Reproduce every one of the records below in full, requests included, shifting each coordinate in the answers up by 91.

**********

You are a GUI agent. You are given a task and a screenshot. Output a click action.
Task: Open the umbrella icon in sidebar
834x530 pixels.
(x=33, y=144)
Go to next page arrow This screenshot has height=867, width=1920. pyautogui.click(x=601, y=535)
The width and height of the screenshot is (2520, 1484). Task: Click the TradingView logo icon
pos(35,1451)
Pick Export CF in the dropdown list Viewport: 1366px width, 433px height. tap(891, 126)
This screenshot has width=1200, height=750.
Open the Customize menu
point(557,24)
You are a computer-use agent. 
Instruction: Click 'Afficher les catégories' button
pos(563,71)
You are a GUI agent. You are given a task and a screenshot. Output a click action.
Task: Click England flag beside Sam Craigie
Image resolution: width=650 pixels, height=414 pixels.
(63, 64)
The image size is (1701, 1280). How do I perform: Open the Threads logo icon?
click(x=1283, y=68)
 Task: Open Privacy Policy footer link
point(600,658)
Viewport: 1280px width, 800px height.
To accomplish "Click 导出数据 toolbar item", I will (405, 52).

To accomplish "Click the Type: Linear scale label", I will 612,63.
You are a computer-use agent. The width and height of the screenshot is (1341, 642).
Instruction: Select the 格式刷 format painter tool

**********

Output for this exercise:
You are a GUI agent. You are given a task and a screenshot. Output a click action.
Task: Open the umbrella icon in sidebar
834x530 pixels.
(x=124, y=235)
Go to next page arrow This screenshot has height=867, width=1920. pyautogui.click(x=692, y=626)
The width and height of the screenshot is (2520, 1484). Task: Click the TradingView logo icon
pos(126,1542)
Pick Export CF in the dropdown list Viewport: 1366px width, 433px height. tap(982, 217)
This screenshot has width=1200, height=750.
Open the Customize menu
point(648,115)
You are a computer-use agent. 
Instruction: Click 'Afficher les catégories' button
pos(654,162)
You are a GUI agent. You are given a task and a screenshot. Output a click action.
Task: Click England flag beside Sam Craigie
Image resolution: width=650 pixels, height=414 pixels.
(154, 155)
The image size is (1701, 1280). How do I perform: Open the Threads logo icon?
click(x=1374, y=159)
 Task: Open Privacy Policy footer link
point(691,749)
Viewport: 1280px width, 800px height.
To accomplish "Click 导出数据 toolbar item", I will (496, 143).

To accomplish "Click the Type: Linear scale label", I will 703,154.
You are a computer-use agent. The width and height of the screenshot is (1341, 642).
Instruction: Select the 格式刷 format painter tool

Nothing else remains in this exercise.